Fermamente repubblicani quelli come noi lo sono sempre stati, e non dal 1946, nemmeno dal 1943, bensì dal 1919.
Per ovvi motivi poi il movimento politico e rivoluzionario che ci ha rappresentato nella prima metà del secolo scorso è dovuto scendere ad inevitabili “compromessi” se così possiamo definirli, in circostanze in cui (come ci ricordava ultimamente anche il compianto Giorgio Albertazzi) realizzare nell’immediatezza una “rivoluzione permanente” sia pur da noi auspicata poteva apparire come una chimera.
Il progetto originario sarebbe stato realizzato tra i limiti della guerra e dell’occupazione nemica, soltanto più tardi nel 1943; e proprio da lì noi vogliamo ripartire.
Ripartire da lì però vuol dire volare alto, e noi sia pur di natura repubblicana non ci sentiamo di rispecchiarci in questa debole Repubblica Italiana a sovranità limitata nata dall’antifascismo e dalla “resistenza”, identificata in una carta costituzionale scritta “sotto il tallone” dell’occupazione anglo-americana. Sicuramente ne vogliamo rispettare rigorosamente le leggi e le istituzioni che questa si è data, da persone civili quali siamo e siamo sempre stati; nonché per continuare la battaglia politica nello spirito testamentario tralasciatoci da chi noi sappiamo, ma non è certo questo il modello di Italia e di Repubblica che desideriamo.

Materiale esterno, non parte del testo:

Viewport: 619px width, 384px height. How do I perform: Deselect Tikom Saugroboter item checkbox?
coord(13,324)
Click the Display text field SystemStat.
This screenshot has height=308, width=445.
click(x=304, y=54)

Una Repubblica Italiana quella attuale dove a dispetto di quello scritto nel primo articolo della propria carta costituzionale, parlare di lavoro, di dignità del lavoro e di rispetto per il mondo del lavoro equivale a perdersi in “voli pindarici”.
Noi altresì sogniamo una Repubblica Italiana veramente libera e sovrana nel suo orgoglio nazionale, una Repubblica veramente incentrata sulla posizione prioritaria del Lavoro nei confronti del capitale, una Repubblica veramente partecipativa, una Repubblica di cui il seme è già stato gettato, una Repubblica Sociale!